The human version of neuropeptide F, called neuropeptide Y, may work similarly, connecting socially rewarding experiences to behaviors like binge drinking. Already, scientists know that levels of neuropeptide Y are reduced in people who suffer from depression and post-traumatic stress disorder-conditions that are also known to predispose people toward excessive alcohol and drug abuse.
Manipulating neuropeptide Y may not be so straightforward, however, since the molecule is distributed all over the human brain-and based on rodent studies, it has roles in feeding, anxiety and sleep, in addition to alcohol consumption.

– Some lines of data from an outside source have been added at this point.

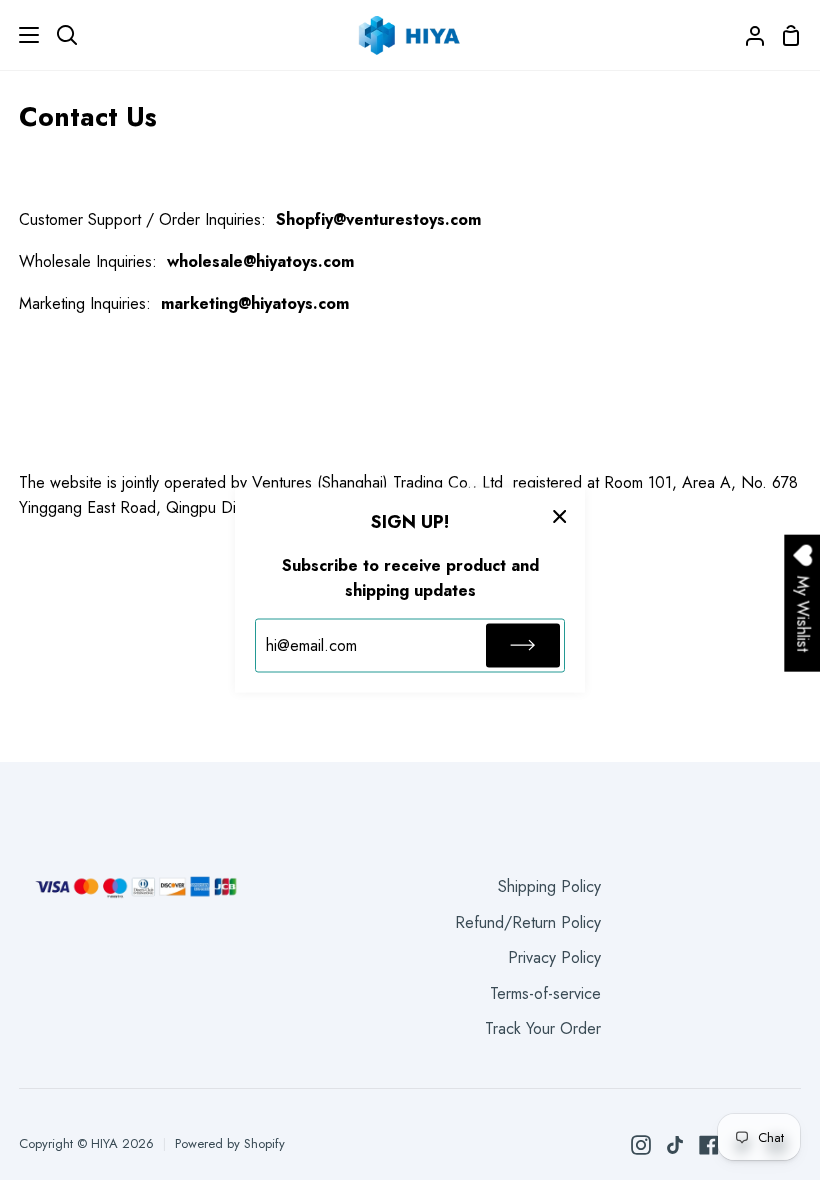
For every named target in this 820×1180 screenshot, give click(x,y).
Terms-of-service (545, 993)
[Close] (560, 516)
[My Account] (747, 35)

The article, “Sexual Deprivation Increases Ethanol Intake in Drosophila” by Shohat-Ophir, K. R. Kaun, R. Azanchi and U. Heberlein appears in the March 16 issue of the journal Science. See: http://www.sciencemag.org
This work was funded by a Sandler Research Fellowship, the Program for Breakthrough Biomedical Research at the University of California, San Francisco and the National Institute on Alcohol Abuse and Alcoholism, one of the National Institutes of Health.
UCSF is a leading university dedicated to promoting health worldwide through advanced biomedical research, graduate-level education in the life sciences and health professions, and excellence in patient care.